> **Input data**
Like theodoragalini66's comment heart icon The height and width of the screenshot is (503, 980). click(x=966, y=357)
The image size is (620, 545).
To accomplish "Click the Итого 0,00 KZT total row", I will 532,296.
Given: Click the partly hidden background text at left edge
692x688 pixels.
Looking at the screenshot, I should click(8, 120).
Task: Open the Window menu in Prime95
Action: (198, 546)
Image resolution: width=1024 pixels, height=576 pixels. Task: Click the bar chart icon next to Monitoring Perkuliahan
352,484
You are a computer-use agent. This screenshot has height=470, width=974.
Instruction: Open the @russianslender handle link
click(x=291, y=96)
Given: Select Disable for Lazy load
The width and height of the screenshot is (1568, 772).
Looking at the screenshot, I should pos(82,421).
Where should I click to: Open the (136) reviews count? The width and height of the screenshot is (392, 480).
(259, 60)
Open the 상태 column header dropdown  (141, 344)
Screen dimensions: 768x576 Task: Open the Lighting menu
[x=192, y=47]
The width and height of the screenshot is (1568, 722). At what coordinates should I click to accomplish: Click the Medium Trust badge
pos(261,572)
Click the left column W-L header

> **Task to complete**
For every line above that holds the word "column", report the whole line.

> **Response for this exercise**
Open the 상태 column header dropdown  (141, 344)
Click the left column W-L header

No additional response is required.